## SHORT TASK
Reproduce verbatim the items from the line containing "Task: Click the COMPLETE_WITH_EXCEPTIONS" through the line containing "Action: (x=443, y=254)", both ends included, omitting the pictures from your answer.

** begin DATASET ROWS **

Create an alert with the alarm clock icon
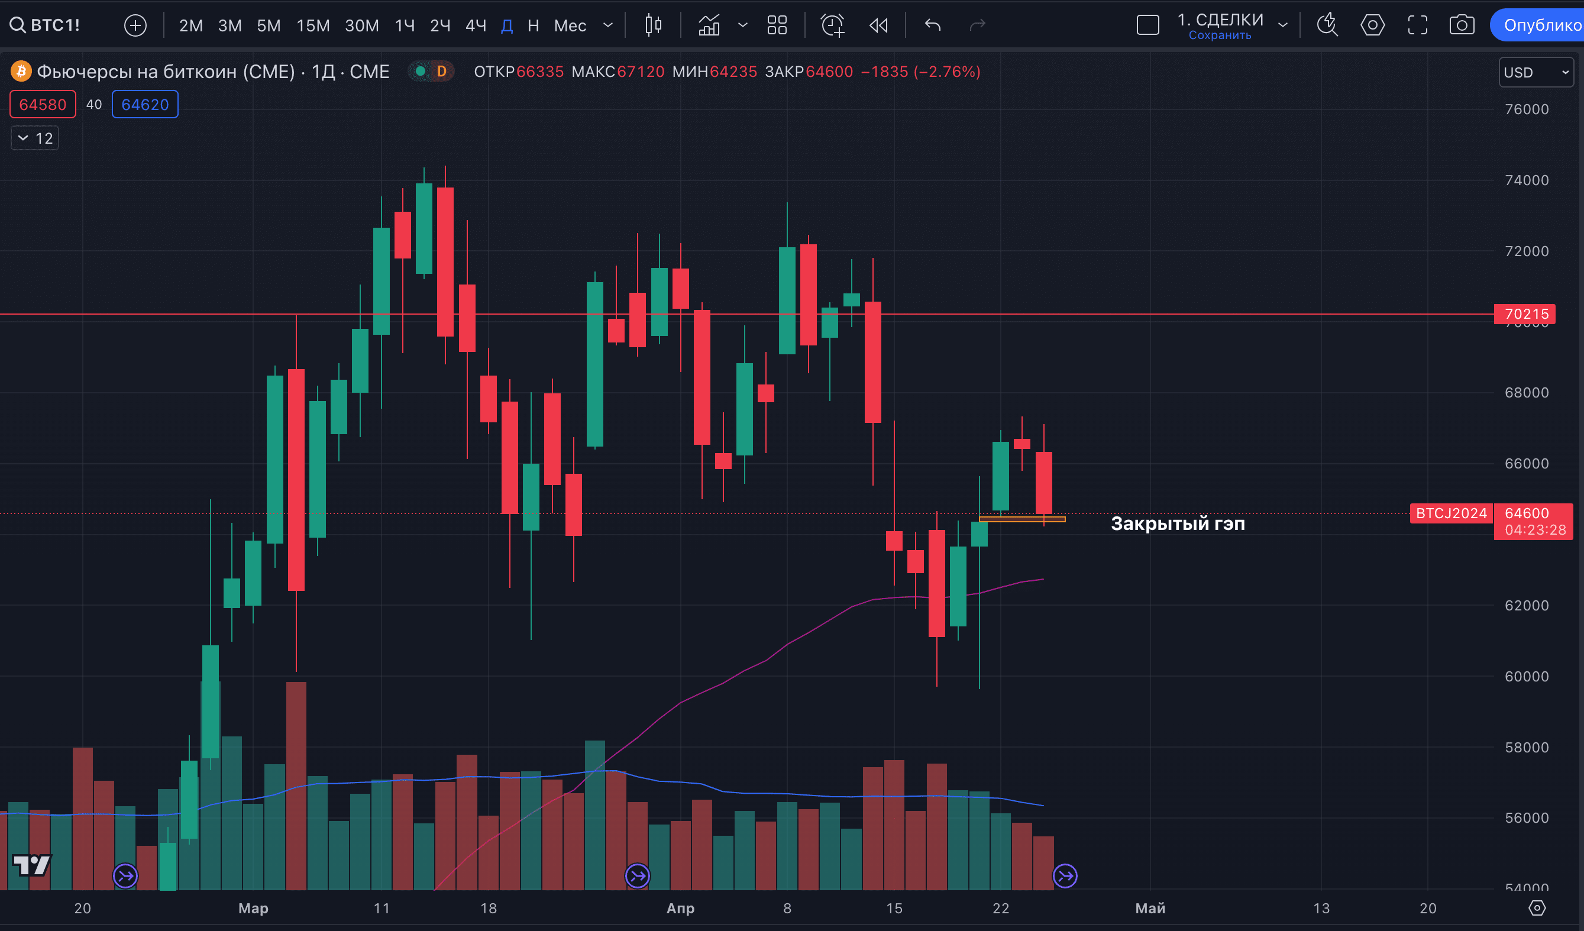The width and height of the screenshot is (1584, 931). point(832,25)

** end DATASET ROWS **
** begin DATASET ROWS **

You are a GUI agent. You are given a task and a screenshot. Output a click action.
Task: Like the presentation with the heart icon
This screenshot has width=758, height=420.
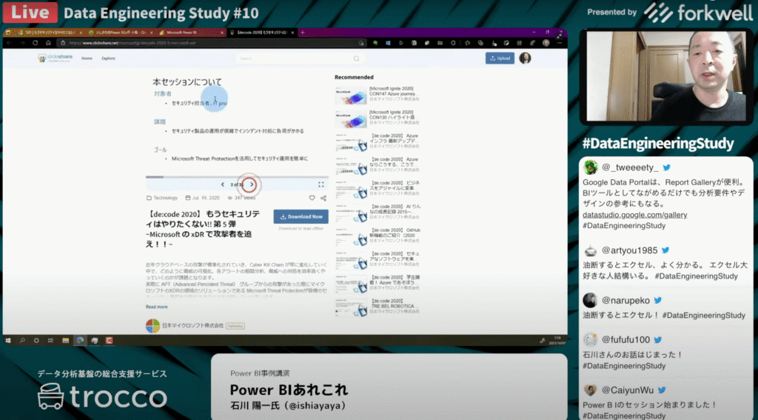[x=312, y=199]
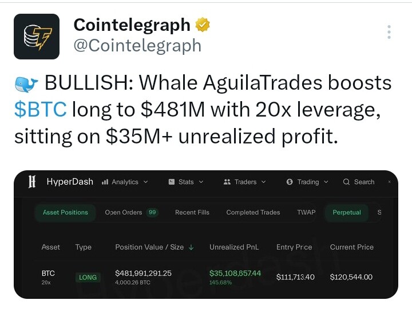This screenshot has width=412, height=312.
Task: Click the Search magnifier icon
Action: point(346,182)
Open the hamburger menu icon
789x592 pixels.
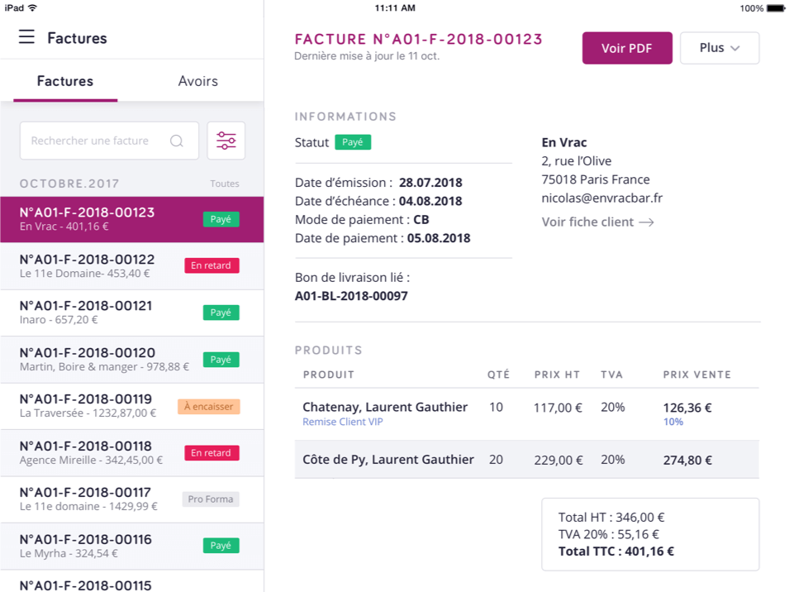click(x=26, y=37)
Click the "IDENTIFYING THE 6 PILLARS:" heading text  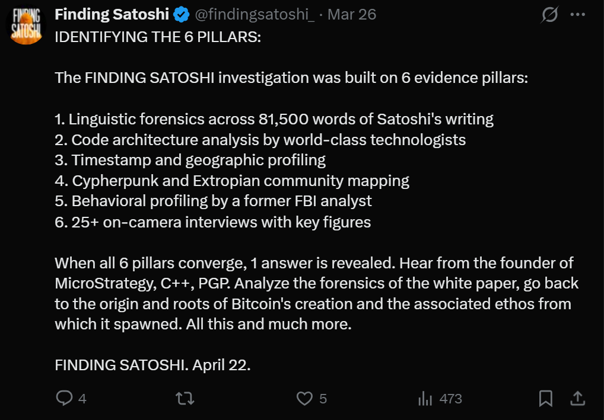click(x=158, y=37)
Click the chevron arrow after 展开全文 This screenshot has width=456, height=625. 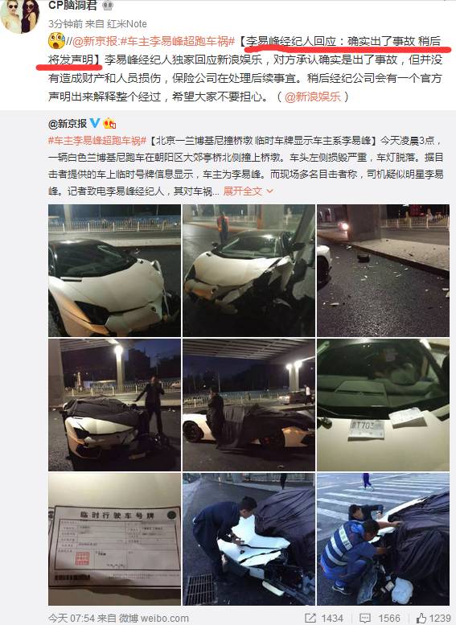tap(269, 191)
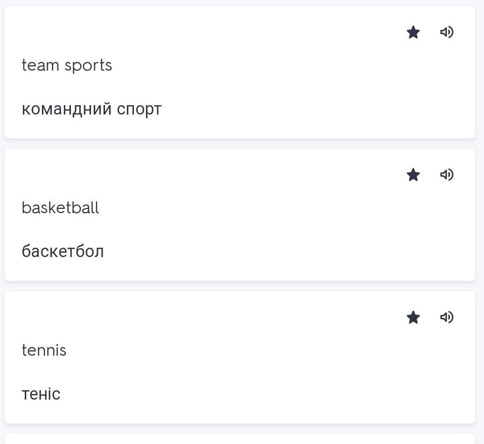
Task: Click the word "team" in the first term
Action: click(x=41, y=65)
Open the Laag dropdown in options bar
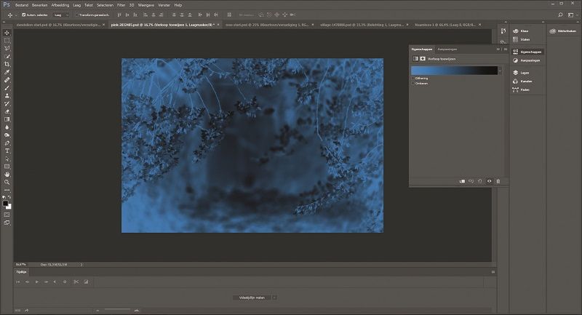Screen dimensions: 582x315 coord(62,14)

** end DATASET ROWS **
** begin DATASET ROWS **

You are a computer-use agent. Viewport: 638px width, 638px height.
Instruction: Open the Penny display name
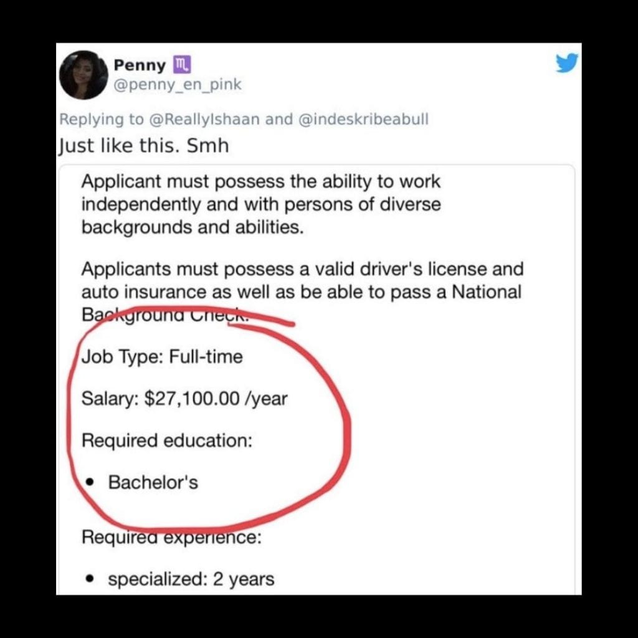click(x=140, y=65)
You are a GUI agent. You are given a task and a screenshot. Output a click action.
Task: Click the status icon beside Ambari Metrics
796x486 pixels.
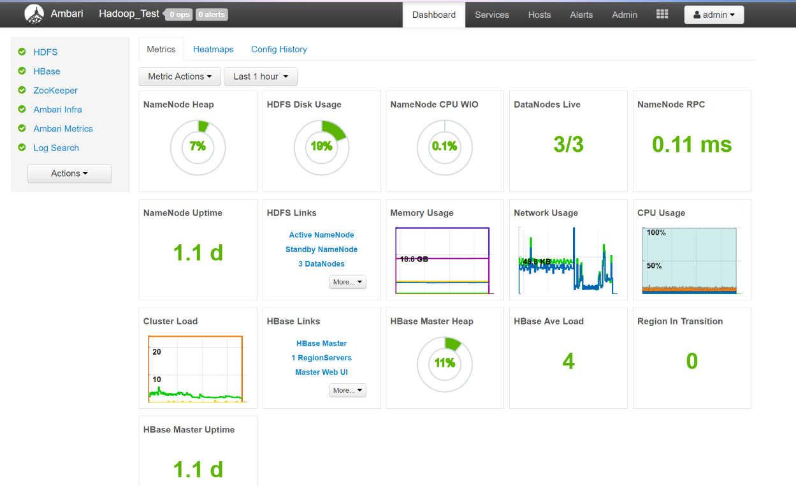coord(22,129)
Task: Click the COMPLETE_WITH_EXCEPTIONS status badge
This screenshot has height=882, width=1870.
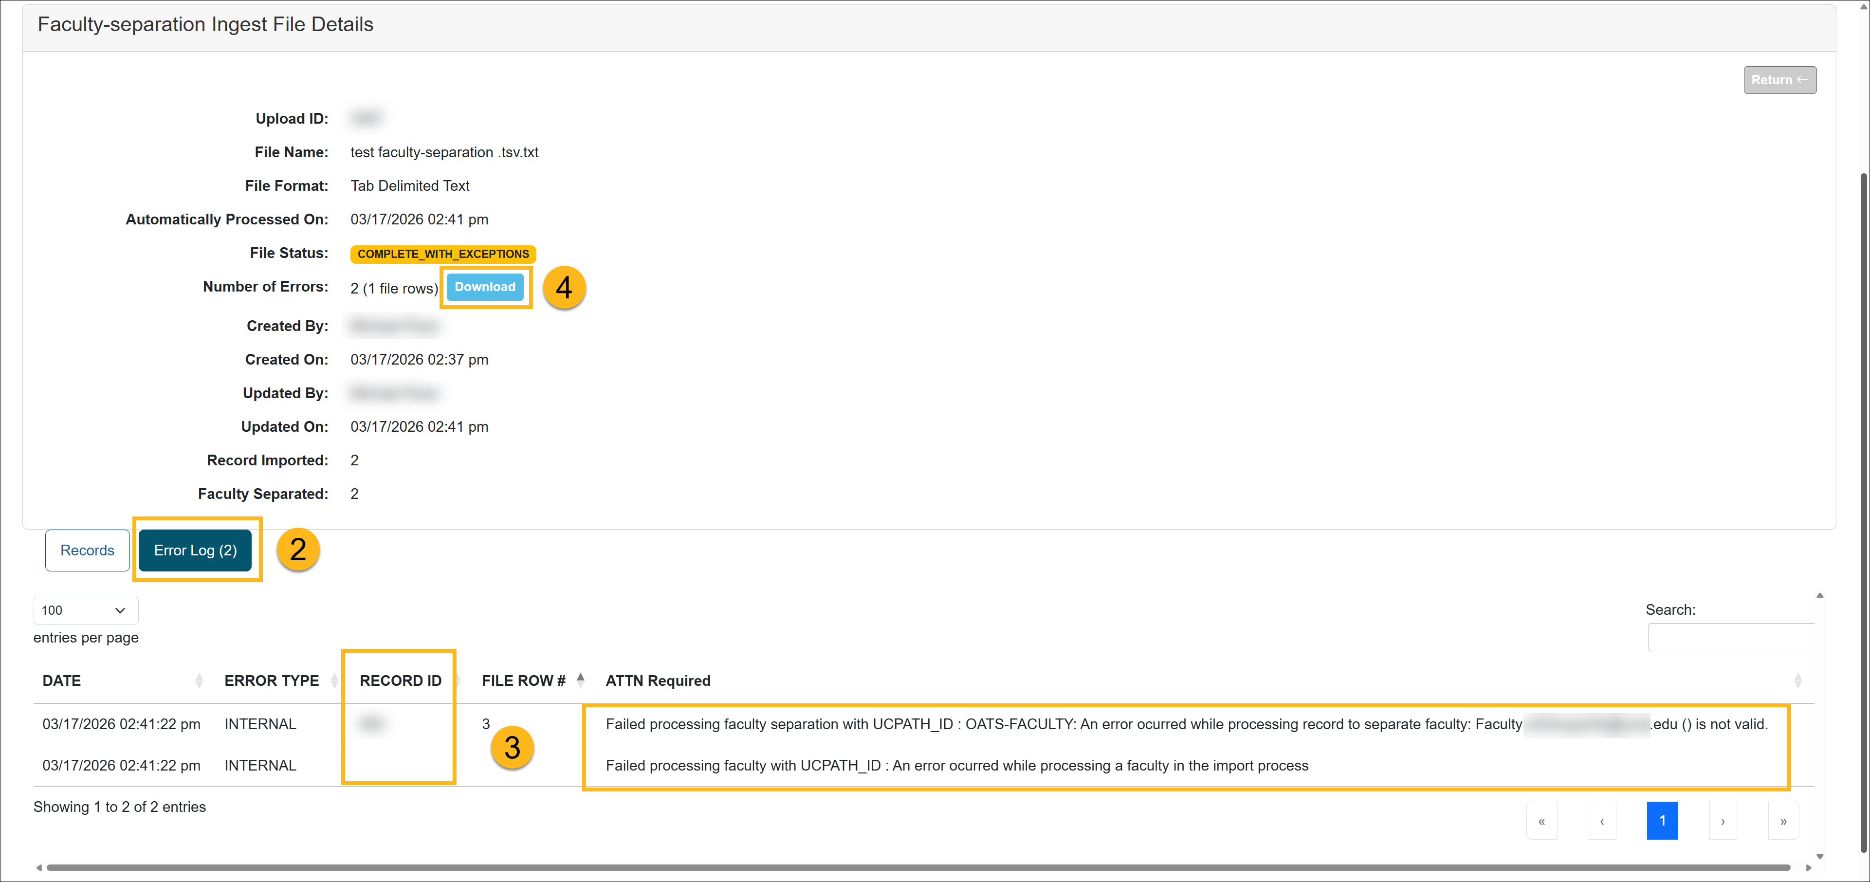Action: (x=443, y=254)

** end DATASET ROWS **

## SOLUTION TO THIS PROBLEM
Task: Click the COMPLETE_WITH_EXCEPTIONS status badge
This screenshot has height=882, width=1870.
Action: (x=443, y=254)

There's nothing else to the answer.